# Exercise:
Return every record below exactly as given.

Saved entries
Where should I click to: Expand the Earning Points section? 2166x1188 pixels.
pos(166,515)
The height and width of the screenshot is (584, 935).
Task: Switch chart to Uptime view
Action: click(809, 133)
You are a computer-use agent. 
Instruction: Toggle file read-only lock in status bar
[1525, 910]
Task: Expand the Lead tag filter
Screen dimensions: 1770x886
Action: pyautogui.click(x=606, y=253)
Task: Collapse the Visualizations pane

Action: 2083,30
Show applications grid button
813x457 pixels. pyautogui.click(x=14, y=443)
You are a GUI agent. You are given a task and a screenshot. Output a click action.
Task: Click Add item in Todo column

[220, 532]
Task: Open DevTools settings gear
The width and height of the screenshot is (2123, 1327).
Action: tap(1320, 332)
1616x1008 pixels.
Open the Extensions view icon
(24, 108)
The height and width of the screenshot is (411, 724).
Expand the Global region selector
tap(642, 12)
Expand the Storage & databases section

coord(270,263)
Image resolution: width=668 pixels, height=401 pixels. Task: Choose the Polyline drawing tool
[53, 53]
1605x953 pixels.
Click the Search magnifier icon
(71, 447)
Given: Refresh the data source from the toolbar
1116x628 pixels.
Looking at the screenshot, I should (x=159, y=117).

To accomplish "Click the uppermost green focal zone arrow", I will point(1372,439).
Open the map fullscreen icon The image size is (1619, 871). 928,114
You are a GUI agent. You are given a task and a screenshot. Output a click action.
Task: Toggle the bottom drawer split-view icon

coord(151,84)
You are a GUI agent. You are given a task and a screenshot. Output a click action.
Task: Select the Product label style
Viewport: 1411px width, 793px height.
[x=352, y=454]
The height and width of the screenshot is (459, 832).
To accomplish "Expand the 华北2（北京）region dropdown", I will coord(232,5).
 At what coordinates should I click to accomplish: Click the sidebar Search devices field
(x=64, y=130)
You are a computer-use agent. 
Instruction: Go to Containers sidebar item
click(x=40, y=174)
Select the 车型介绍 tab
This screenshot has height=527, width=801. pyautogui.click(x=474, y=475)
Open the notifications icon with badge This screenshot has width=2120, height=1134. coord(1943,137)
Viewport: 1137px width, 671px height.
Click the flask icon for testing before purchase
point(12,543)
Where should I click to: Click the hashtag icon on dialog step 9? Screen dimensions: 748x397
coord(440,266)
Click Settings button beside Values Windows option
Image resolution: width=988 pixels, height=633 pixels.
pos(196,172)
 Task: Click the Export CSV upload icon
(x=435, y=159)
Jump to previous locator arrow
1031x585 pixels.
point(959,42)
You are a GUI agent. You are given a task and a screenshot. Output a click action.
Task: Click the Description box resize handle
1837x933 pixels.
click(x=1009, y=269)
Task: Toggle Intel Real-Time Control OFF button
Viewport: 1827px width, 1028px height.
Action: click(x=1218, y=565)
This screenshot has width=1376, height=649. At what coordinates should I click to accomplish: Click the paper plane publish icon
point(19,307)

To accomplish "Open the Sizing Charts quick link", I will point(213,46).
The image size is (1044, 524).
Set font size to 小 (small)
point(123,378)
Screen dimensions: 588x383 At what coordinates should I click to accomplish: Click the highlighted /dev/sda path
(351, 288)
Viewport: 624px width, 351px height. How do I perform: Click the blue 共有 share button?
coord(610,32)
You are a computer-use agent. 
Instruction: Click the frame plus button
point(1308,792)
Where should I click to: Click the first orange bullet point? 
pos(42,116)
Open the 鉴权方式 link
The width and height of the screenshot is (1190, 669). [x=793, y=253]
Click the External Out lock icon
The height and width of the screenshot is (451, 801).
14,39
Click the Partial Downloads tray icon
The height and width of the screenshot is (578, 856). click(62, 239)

# Exercise response:
Where should I click to: Expand the Earning Points section? 2166x1188 pixels.
pos(166,515)
The height and width of the screenshot is (584, 935).
Task: Switch chart to Uptime view
Action: click(809, 133)
You are a computer-use agent. 
Instruction: Toggle file read-only lock in status bar
[1525, 910]
Task: Expand the Lead tag filter
Screen dimensions: 1770x886
Action: pyautogui.click(x=606, y=253)
Task: Collapse the Visualizations pane

Action: 2083,30
Show applications grid button
813x457 pixels. pyautogui.click(x=14, y=443)
You are a GUI agent. You are given a task and a screenshot. Output a click action.
Task: Click Add item in Todo column

[220, 532]
Task: Open DevTools settings gear
The width and height of the screenshot is (2123, 1327).
Action: tap(1320, 332)
1616x1008 pixels.
Open the Extensions view icon
(24, 108)
The height and width of the screenshot is (411, 724).
Expand the Global region selector
tap(642, 12)
Expand the Storage & databases section

coord(270,263)
Image resolution: width=668 pixels, height=401 pixels. Task: Choose the Polyline drawing tool
[53, 53]
1605x953 pixels.
Click the Search magnifier icon
(71, 447)
Given: Refresh the data source from the toolbar
1116x628 pixels.
Looking at the screenshot, I should (x=159, y=117).

To accomplish "Click the uppermost green focal zone arrow", I will point(1372,439).
Open the map fullscreen icon The image size is (1619, 871). 928,114
You are a GUI agent. You are given a task and a screenshot. Output a click action.
Task: Toggle the bottom drawer split-view icon

coord(151,84)
You are a GUI agent. You are given a task and a screenshot. Output a click action.
Task: Select the Product label style
Viewport: 1411px width, 793px height.
[x=352, y=454]
The height and width of the screenshot is (459, 832).
To accomplish "Expand the 华北2（北京）region dropdown", I will coord(232,5).
 At what coordinates should I click to accomplish: Click the sidebar Search devices field
(x=64, y=130)
You are a computer-use agent. 
Instruction: Go to Containers sidebar item
click(x=40, y=174)
Select the 车型介绍 tab
This screenshot has height=527, width=801. pyautogui.click(x=474, y=475)
Open the notifications icon with badge This screenshot has width=2120, height=1134. coord(1943,137)
Viewport: 1137px width, 671px height.
Click the flask icon for testing before purchase
point(12,543)
Where should I click to: Click the hashtag icon on dialog step 9? Screen dimensions: 748x397
coord(440,266)
Click Settings button beside Values Windows option
Image resolution: width=988 pixels, height=633 pixels.
pos(196,172)
 Task: Click the Export CSV upload icon
(x=435, y=159)
Jump to previous locator arrow
1031x585 pixels.
point(959,42)
You are a GUI agent. You are given a task and a screenshot. Output a click action.
Task: Click the Description box resize handle
1837x933 pixels.
click(x=1009, y=269)
Task: Toggle Intel Real-Time Control OFF button
Viewport: 1827px width, 1028px height.
Action: click(x=1218, y=565)
This screenshot has width=1376, height=649. At what coordinates should I click to accomplish: Click the paper plane publish icon
point(19,307)

To accomplish "Open the Sizing Charts quick link", I will point(213,46).
The image size is (1044, 524).
Set font size to 小 (small)
point(123,378)
Screen dimensions: 588x383 At what coordinates should I click to accomplish: Click the highlighted /dev/sda path
(351, 288)
Viewport: 624px width, 351px height. How do I perform: Click the blue 共有 share button?
coord(610,32)
You are a computer-use agent. 
Instruction: Click the frame plus button
point(1308,792)
Where should I click to: Click the first orange bullet point? 
pos(42,116)
Open the 鉴权方式 link
The width and height of the screenshot is (1190, 669). [x=793, y=253]
Click the External Out lock icon
The height and width of the screenshot is (451, 801).
14,39
Click the Partial Downloads tray icon
The height and width of the screenshot is (578, 856). click(62, 239)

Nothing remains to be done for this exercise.